Yes, I think that is the box that Kennedy at least is trying to avoid. I think the question eventually becomes, for schools that do not already have a large portion of their class determined by stats, a balancing of what the school defines as its educational mission against whatever harm the Justice’s see in the use of race in the decisions being made. My guess is that in such situations the Court is likely more open to the type of arguments that @lookingforward for example is making, that the school’s particular educational mission simply can’t be served by a completely neutral set of admissions criteria for a large portion of the class. Hard to see the Court not applying at least some type of presumption in favor of the schools on a question like that, know what I mean?
@“Cardinal Fang” As I understand the theory in Fisher, it is that there is no need to look at race in the holistic pool because some significant level of diversity is achieved in a race neutral fashion by the percentage admits. UT responds by saying, yes we get a certain amount of diversity through the percentage admits, but we need more to establish a “critical mass”. To which Roberts asks, “what is a “critical mass”?” And UT says, “that’s a great question!” At which point, Kennedy’s head explodes, and he says “isn’t this why we remanded the case two years ago? So you all could figure out what a “critical mass” is, and why it is important?” And UT says “you were serious about that?”
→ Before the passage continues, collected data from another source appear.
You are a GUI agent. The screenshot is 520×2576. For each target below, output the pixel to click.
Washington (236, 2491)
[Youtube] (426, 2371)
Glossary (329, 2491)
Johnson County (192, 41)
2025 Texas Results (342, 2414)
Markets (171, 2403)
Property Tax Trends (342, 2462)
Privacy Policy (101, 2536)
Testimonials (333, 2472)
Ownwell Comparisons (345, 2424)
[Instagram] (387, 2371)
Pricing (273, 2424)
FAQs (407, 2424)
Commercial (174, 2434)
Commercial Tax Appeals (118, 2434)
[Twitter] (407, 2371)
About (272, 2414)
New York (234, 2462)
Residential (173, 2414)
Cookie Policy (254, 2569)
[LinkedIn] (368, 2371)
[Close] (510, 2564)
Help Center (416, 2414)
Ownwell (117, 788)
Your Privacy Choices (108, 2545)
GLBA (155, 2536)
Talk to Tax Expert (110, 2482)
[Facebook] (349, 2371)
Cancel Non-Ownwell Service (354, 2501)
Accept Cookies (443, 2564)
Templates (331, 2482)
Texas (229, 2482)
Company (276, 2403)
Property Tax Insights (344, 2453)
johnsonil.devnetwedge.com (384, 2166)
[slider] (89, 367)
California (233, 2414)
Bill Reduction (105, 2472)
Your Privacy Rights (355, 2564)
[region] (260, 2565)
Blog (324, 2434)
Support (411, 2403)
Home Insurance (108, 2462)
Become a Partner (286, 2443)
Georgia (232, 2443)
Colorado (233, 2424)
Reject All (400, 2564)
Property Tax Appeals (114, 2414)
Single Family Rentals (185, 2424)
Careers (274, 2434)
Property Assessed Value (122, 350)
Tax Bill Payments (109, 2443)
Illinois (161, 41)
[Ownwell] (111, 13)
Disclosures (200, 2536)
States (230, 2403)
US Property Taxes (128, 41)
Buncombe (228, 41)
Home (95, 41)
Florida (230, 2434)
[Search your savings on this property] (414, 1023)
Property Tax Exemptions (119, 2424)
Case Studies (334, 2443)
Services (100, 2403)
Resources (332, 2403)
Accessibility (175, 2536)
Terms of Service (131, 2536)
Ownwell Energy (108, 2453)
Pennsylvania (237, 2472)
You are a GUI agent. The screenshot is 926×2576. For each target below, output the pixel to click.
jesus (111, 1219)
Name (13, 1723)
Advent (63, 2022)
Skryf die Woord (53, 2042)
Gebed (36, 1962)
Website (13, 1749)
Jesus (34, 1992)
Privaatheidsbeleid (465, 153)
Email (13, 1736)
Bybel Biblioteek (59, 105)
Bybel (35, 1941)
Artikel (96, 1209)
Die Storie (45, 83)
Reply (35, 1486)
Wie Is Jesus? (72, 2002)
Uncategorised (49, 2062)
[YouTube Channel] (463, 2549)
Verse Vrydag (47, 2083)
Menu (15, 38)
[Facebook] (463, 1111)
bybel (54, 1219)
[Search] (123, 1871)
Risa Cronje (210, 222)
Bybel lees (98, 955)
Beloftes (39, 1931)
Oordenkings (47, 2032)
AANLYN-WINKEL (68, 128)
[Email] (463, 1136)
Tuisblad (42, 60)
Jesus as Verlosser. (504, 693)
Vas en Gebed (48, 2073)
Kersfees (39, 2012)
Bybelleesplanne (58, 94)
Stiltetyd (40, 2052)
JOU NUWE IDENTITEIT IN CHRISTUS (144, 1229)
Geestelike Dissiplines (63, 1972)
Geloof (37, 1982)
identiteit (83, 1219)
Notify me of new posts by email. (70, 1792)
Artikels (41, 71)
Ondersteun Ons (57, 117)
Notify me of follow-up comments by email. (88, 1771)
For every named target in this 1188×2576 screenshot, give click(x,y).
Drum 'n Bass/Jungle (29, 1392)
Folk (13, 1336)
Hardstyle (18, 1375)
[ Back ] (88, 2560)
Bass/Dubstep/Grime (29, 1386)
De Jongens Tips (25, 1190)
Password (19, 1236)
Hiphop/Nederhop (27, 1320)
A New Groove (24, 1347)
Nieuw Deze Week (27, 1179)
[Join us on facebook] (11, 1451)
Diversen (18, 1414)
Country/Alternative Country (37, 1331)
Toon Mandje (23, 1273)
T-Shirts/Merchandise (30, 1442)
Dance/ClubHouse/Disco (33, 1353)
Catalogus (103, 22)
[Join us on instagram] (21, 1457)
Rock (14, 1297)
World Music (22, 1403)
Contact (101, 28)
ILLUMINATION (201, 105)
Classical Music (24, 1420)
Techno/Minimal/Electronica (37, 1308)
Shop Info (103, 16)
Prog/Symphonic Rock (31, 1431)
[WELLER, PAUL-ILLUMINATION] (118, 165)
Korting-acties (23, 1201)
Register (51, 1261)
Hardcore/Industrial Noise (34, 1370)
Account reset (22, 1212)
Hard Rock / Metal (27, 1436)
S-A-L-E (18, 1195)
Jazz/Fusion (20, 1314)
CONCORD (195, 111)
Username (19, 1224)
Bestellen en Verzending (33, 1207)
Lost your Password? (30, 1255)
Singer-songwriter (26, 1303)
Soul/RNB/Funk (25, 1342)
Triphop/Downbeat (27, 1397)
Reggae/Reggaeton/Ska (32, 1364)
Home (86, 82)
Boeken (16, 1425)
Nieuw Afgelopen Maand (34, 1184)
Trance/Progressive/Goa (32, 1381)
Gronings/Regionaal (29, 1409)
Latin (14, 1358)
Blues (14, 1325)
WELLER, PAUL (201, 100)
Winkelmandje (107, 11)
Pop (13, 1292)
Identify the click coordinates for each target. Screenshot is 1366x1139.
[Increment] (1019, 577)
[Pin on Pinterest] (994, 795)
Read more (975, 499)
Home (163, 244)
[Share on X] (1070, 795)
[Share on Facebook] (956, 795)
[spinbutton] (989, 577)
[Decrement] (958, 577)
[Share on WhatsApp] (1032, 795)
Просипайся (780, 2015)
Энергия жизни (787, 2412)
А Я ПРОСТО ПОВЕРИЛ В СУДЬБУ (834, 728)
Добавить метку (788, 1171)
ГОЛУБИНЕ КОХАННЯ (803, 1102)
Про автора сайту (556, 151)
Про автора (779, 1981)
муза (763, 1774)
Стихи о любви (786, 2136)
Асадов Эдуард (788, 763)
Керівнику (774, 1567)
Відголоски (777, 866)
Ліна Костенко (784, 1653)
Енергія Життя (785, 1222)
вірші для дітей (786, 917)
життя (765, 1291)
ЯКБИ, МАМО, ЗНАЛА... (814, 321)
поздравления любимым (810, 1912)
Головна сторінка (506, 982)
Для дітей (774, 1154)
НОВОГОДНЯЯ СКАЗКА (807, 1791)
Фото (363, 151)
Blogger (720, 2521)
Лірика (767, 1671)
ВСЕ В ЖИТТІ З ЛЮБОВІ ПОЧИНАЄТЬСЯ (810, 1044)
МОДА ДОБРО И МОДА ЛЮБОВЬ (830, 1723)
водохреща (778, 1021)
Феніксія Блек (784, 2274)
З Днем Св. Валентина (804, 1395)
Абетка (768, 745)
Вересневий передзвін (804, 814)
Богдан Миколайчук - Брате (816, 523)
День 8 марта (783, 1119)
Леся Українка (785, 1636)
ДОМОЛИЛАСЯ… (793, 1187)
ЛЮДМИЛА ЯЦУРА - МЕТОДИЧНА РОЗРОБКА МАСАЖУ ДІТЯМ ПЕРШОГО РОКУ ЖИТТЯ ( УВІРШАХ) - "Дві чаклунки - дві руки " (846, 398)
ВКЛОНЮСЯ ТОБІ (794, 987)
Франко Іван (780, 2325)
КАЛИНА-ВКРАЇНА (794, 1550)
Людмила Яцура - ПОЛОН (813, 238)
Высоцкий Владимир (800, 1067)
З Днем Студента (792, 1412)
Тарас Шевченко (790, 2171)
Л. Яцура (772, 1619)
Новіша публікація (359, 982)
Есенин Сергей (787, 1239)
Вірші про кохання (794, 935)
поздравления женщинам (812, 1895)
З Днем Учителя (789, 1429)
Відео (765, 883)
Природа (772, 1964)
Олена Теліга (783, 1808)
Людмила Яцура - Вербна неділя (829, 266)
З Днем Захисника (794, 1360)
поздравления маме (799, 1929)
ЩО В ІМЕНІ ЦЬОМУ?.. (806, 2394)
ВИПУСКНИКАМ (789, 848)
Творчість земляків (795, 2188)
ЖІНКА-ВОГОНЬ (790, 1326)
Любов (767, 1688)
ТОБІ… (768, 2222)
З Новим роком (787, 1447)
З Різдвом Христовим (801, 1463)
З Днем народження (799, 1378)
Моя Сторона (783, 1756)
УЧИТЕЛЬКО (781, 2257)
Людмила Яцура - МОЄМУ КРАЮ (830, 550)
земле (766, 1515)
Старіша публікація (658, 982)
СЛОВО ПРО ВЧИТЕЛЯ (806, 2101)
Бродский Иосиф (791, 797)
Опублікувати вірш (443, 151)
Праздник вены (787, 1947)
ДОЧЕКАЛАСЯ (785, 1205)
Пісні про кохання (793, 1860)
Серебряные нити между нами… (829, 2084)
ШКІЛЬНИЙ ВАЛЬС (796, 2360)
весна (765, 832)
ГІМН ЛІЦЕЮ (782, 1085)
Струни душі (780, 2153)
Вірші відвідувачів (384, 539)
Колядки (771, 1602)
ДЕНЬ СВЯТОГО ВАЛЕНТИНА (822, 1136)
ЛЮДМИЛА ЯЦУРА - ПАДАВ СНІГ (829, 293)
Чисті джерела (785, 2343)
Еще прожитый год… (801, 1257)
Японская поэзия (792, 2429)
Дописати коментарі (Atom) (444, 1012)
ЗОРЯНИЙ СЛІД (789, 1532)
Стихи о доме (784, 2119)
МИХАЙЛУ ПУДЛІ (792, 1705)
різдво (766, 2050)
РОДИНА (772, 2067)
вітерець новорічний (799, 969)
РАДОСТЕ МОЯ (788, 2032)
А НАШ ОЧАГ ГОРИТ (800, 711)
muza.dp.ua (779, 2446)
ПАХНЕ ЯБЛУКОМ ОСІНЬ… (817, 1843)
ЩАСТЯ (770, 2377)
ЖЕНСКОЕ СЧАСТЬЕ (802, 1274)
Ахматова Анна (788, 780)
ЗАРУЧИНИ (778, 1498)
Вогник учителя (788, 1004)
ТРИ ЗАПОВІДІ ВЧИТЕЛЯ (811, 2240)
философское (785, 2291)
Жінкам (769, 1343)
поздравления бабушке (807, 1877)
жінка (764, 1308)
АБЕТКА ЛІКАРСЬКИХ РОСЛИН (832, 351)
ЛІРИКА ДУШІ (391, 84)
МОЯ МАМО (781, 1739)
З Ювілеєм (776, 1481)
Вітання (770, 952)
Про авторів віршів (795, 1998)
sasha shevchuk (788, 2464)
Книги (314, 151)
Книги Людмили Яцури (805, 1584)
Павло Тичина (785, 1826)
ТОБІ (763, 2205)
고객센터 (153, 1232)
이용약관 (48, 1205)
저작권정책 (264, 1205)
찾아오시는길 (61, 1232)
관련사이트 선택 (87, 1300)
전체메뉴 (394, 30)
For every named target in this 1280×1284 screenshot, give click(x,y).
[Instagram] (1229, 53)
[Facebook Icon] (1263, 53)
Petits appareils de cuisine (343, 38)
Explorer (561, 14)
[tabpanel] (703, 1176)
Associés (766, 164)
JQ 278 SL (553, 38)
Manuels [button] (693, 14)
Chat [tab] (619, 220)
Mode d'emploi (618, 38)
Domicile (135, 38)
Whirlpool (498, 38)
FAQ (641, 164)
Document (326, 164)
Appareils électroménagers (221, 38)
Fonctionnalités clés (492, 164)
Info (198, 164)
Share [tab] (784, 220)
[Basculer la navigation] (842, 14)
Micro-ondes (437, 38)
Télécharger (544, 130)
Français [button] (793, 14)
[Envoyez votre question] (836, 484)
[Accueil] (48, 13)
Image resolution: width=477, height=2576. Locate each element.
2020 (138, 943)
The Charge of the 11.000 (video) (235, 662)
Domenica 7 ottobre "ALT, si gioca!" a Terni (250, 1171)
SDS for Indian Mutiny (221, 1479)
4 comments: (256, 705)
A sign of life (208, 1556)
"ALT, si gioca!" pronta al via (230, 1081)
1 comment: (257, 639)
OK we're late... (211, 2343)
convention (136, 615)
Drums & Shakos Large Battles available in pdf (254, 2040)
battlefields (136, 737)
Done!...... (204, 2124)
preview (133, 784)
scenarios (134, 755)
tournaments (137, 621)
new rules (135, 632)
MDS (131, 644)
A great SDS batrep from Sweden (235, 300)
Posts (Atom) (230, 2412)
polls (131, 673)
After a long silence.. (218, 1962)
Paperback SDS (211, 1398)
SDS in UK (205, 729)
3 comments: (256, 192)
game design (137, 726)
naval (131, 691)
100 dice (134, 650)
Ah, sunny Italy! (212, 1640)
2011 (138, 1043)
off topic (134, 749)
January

I don’t that necessarily follows. It could be that URMs admitted under holistic review are mismatched, and that URMs admitted under the 7% rule are woefully mismatched. (Just as an example, imagine that average graduation rate is 84%, and that holistic URMs graduate at 72% and 7% URMs graduate at 65%.)
I guess you could make the argument that the 10% method is not a less discriminatory method of achieving diversity because it is much more likely to result in mismatch, thus harming URMs more than the holistic method.
@Hunt, just to be clear I’m not predicting that the Court would necessarily rule that way, just asserting it is a potential alternative route. Specifically, in regard to your assertion a court mandated imposition of something like the top 10% law on every public college and university in the US is the type of judicial over-reach that I don’t think this court, or any court will want to do. It totally wrecks havoc to any pre-existing admission process and I just can’t see the courts going down that path.
However, where in essence a state body has already created a race-neutral means of achieving diversity, I can see how the Court could rule it is simply deferring to the state legislative process. Such a ruling would essentially be a compromise between the conservatives on the Court who want to strike down UT’s admission practices and the liberals who want to limit the damage to this case alone and save the ultimate battle for another day.
@Ohiodad51 which is why there’s an outside possibility that this case is remanded once again, this time all the way down to the district court to help develop further facts including on the issue of what is a critical mass. Kennedy appeared to be open to that idea in oral argument; however, the conservatives did not seem receptive to it.